The cloning industry has been receiving demands from customers wanting to reproduce better racing camels for competitions. Where a female camel may reproduce one calf in every two years, cloning industries have increased this number to an average of 10 to 20 babies every year. Animal rights groups have raised concerns regarding the process which causes the animals providing egg cells and carrying embryos to "undergo undue suffering".

Cycling
There are places to cycle in Dubai, including Nad Al Sheba Cycle Path, Al Qudra Cycle Path and Jumeirah Open Beach Track. There is a 30 km cycling lane in Dubai's desert. Since 1 October 2019 cyclist risk to get their cycle confiscated if they ride outside of some cycle lanes in the city. Not wearing protective gear can also lead to confiscation of a cycle.

Endurance riding

Mohammed Bin Rashid Al Maktoum is an endurance rider. The Dubai Endurance City has practiced the sport and there are endurance yards.

Falconry
Falconry is practiced.

Golf
The 2013 DP World Tour Championship at Jumeirah Golf Estates delivered a US$44 million gross economic benefit to Dubai, according to research commissioned by tournament organisers, The European Tour.

Ice hockey

In 2018, new president of the Emirates Ice Hockey League (EHL) Vladimir Burdun was appointed.

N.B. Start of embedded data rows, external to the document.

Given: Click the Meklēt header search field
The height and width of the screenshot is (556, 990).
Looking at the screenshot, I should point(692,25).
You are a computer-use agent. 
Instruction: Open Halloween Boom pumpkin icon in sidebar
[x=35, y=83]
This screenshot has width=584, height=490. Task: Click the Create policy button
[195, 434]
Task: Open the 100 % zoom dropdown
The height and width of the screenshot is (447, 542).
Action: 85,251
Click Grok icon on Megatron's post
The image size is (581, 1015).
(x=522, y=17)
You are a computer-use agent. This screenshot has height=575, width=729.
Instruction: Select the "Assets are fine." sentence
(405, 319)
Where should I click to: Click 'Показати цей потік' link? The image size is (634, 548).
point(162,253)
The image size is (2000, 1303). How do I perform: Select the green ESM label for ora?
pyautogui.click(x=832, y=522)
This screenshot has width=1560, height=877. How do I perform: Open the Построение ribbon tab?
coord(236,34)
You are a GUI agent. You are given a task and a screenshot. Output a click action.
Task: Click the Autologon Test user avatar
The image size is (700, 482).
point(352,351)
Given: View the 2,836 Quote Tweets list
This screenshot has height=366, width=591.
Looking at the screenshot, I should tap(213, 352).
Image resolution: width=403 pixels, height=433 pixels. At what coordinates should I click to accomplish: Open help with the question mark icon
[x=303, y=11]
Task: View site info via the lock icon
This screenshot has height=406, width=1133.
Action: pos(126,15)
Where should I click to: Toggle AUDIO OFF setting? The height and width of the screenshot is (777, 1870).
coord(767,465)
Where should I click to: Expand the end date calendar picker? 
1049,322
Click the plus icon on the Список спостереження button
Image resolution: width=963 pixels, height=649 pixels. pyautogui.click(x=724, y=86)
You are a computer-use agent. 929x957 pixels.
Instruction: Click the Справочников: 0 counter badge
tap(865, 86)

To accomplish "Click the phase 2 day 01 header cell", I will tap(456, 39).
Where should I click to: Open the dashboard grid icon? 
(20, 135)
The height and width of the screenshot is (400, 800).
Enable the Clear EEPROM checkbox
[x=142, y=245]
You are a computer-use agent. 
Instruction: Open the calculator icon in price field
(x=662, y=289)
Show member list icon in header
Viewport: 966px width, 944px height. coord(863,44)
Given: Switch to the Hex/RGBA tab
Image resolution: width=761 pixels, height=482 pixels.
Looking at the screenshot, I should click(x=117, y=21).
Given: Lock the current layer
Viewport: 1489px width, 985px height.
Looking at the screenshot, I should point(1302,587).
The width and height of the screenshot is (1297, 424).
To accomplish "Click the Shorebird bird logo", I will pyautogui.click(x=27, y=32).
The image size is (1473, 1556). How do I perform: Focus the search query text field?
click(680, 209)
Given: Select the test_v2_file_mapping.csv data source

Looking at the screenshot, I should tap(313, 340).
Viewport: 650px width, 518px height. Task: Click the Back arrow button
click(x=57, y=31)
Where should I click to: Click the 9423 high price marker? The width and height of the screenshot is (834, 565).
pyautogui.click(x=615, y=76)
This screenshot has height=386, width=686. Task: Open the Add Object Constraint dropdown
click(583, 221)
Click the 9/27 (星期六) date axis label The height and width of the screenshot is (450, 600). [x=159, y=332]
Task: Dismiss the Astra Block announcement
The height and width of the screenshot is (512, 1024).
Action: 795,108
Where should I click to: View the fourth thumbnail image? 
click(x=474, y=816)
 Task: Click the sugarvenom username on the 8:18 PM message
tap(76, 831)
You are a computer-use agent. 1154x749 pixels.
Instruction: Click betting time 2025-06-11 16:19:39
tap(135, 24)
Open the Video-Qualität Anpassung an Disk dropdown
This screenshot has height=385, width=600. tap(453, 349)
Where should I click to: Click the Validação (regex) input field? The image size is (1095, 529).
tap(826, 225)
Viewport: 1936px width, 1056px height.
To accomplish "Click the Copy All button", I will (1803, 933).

His role was to strengthen UAE ice hockey team and attract more business opportunities.

In 2019, Burdun announced the goal of entering a team in Kontinental Hockey League (KHL) which involved teams from Belarus, China, Finland, Latvia, Kazakhstan, Russia, and Slovakia by 2021. He also aimed at getting more players ready for KHL. A new ice arena was expected to open in Abu Dhabi, possibly before the end of 2019, with a seating capacity of 17,000 and that venue would meet all the requirements of KHL. The plan was to replicate the "success" of a NHL team situated in deserts, Vegas Golden Knights. KHL and former NHL players, such as Pavel Datsyuk, Sergei Mozyakin, Alexander Ovechkin were mentioned as prospects who might help to increase the future team's competitiveness.

Squash
Squash lessons are available from ex-professionals and a Dubai Open Squash is even held with a $25,000 cash prize to the winner.

Table tennis
Ping Pong Dubai is a nonprofit community initiative aimed at encouraging people from all walks of life to pick up a bat and play table tennis.